What is a cash advance on a credit card?

A cash advance on a credit card is a feature that allows cardholders to withdraw cash, typically from an ATM or bank teller, using their credit card.

A cash advance provides immediate cash, but often comes with higher interest rates, upfront fees, and no grace period for interest accrual.

Read on to learn about credit card cash advances, how they work, and some potential benefits and drawbacks.

How do cash advances work?

There are different ways to get a cash advance, including:

  • ATM withdrawal: Most ATMs can be used to transfer money from a credit card, similar to using a debit card. The amount withdrawn is treated as a cash advance.
  • Bank teller: Cardholders can visit a bank and request a cash advance in person. This involves presenting the credit card and a form of identification to the teller.
  • Phone request: Some credit card issuers accept cash advance requests over the phone. The advance is then deposited into a bank account.

It’s important to note that the limit on cash advances is typically lower than the overall credit limit available for credit card purchases.

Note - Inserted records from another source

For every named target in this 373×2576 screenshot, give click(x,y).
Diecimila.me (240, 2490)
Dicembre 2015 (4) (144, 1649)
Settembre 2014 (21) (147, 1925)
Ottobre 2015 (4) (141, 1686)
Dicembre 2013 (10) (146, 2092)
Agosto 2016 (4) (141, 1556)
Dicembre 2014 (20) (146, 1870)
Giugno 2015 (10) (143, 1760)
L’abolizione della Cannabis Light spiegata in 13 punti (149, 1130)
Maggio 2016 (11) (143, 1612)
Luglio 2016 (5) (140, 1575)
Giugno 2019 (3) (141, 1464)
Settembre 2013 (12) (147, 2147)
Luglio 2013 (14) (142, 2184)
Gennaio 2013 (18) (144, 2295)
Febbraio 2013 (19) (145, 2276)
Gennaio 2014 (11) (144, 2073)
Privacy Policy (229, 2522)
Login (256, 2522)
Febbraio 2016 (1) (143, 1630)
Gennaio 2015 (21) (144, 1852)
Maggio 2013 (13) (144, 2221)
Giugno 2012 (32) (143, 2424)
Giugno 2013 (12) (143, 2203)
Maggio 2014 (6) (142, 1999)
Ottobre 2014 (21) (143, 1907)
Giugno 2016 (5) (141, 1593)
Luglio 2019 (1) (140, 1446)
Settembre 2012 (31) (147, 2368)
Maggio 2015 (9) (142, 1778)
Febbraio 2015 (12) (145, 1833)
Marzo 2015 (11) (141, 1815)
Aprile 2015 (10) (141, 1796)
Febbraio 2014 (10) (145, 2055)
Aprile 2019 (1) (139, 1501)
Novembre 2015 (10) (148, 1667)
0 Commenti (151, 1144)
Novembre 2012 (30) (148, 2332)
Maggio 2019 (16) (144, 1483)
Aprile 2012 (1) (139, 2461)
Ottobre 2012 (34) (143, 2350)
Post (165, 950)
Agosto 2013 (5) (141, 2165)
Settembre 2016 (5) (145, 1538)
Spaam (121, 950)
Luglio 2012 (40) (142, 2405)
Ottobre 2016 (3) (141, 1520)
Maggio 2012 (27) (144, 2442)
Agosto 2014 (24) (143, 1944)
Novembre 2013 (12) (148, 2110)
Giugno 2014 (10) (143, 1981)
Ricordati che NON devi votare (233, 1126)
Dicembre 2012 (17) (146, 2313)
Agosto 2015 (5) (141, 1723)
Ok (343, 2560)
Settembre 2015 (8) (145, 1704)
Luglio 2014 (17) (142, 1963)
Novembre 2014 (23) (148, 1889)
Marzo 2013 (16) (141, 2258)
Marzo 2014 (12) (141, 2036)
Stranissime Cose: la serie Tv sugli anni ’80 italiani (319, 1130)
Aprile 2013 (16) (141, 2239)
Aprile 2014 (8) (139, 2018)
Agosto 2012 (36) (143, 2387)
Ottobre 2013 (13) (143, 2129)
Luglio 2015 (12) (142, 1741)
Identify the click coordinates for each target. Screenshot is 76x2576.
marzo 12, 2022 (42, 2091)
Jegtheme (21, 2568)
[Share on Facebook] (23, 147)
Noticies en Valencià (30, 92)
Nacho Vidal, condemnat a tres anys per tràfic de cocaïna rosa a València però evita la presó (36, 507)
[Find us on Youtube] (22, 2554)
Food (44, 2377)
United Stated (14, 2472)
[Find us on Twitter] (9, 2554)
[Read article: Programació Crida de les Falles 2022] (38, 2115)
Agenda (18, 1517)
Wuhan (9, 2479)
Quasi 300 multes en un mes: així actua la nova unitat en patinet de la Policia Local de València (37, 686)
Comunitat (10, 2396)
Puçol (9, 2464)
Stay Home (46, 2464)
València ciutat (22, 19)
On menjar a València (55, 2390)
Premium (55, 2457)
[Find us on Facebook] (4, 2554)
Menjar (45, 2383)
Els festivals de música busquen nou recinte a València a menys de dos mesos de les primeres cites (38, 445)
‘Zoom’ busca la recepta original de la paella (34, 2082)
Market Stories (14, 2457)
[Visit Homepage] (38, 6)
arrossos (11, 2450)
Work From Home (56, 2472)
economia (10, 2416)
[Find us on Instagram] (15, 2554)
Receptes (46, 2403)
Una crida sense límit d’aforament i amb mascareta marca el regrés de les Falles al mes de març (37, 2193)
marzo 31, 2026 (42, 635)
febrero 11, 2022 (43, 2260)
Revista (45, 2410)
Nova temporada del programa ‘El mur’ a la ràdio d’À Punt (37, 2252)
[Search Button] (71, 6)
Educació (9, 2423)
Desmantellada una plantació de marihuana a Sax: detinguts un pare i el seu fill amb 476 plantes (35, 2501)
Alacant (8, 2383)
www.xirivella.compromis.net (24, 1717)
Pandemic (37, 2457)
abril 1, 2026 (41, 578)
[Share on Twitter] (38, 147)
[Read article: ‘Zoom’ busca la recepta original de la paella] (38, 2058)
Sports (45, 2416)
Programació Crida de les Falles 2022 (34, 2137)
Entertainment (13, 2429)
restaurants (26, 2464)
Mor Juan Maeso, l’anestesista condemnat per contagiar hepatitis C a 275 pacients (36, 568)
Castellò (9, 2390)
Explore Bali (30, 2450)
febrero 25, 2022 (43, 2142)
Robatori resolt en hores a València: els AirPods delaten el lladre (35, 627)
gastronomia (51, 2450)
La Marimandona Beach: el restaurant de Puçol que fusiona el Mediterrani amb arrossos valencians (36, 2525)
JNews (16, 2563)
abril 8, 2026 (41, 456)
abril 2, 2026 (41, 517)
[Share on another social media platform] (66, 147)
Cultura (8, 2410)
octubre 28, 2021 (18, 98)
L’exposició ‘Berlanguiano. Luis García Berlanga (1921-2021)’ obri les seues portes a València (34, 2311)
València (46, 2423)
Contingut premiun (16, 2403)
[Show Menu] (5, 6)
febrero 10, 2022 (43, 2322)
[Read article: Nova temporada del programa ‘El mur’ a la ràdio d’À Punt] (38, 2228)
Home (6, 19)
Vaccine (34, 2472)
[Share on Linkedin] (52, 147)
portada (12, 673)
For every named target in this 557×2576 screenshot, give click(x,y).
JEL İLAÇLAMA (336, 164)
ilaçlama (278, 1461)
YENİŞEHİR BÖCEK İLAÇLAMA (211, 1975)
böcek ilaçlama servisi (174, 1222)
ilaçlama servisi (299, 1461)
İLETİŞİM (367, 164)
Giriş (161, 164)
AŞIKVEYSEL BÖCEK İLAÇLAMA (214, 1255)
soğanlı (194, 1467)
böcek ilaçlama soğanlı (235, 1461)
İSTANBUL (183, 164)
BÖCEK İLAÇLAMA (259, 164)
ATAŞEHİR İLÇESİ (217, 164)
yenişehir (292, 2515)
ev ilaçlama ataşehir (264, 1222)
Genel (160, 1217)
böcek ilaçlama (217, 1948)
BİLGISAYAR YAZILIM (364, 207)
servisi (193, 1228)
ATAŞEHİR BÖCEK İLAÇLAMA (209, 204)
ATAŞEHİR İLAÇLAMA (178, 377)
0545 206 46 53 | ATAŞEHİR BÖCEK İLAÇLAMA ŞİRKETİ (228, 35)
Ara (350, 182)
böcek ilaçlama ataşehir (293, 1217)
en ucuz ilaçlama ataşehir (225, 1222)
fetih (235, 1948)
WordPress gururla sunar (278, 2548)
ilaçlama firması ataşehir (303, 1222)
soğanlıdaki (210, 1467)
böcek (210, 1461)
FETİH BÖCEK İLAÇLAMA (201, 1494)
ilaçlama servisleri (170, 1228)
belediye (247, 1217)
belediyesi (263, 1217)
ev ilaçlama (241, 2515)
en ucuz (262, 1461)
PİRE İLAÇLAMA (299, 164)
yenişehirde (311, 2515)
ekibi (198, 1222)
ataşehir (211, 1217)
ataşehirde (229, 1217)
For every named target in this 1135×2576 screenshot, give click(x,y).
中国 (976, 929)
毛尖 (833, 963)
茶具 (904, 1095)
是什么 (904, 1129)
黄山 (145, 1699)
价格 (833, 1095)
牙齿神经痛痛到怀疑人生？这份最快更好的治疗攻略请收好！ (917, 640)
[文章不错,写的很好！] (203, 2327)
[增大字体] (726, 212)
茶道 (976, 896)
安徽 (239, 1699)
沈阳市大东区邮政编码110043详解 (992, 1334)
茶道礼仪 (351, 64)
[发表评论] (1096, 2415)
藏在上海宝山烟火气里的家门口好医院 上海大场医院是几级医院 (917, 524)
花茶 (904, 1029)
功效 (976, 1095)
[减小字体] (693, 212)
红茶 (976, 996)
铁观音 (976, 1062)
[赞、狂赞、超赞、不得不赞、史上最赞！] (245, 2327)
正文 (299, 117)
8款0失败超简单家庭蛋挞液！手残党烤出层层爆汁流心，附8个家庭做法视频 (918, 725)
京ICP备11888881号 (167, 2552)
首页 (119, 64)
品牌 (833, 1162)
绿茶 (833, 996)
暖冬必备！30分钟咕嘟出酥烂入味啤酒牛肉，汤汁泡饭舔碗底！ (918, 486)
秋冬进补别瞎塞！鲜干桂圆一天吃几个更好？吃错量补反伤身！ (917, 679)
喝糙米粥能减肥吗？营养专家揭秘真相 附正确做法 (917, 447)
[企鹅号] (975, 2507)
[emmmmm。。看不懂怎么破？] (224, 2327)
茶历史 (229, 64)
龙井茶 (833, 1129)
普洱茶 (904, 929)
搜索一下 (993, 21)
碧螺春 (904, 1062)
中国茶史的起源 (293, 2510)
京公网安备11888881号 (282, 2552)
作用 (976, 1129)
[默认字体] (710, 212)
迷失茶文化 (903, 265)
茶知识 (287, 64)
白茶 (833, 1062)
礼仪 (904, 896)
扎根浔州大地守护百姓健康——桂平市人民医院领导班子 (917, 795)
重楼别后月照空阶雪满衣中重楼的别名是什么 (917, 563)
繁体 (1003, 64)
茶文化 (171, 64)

Fees and costs associated with cash advances

Cash advances on credit cards come with various fees and costs. Here are potential costs and factors to be aware of:

  • Transaction fees: Most credit card issuers charge a transaction fee for each cash advance. This fee is often a percentage of the amount withdrawn, typically around 3-5%, or a flat fee, whichever is higher.
  • Higher interest charges: The rate for cash advances is usually higher than the rate for regular credit card purchases. Regular purchases may have an interest-free grace period if paid off promptly, unlike cash advances.
  • Lack of grace period: With cash advances, interest charges begin accruing the moment the cash is withdrawn. This makes them more expensive if not repaid quickly.

Cash advance alternatives

There are different ways to access cash in an emergency. Examples include:

  • Personal savings: Having a personal savings account can help provide a readily available source of funds. Building a safety net with a savings account is a prudent financial strategy. High-yield savings accounts, such as the PayPal Savings account, may be useful tools for helping grow savings as they offer competitive rates.
  • Emergency fund: An emergency fund is money set aside specifically for unexpected expenses such as medical emergencies or car repairs.
  • Money transfer services: Services which allow customers to transfer money quickly and securely can be a viable cash advance alternative if trying to move money between accounts or receive money from someone else.

Use credit cards responsibly

Responsible credit card usage is essential. Be sure to make on-time payments and always try to pay a balance in full. Paying a credit card bill on time can help cardholders avoid potential late fees and additional interest charges. Practicing credit card responsibility may also positively impact a credit score.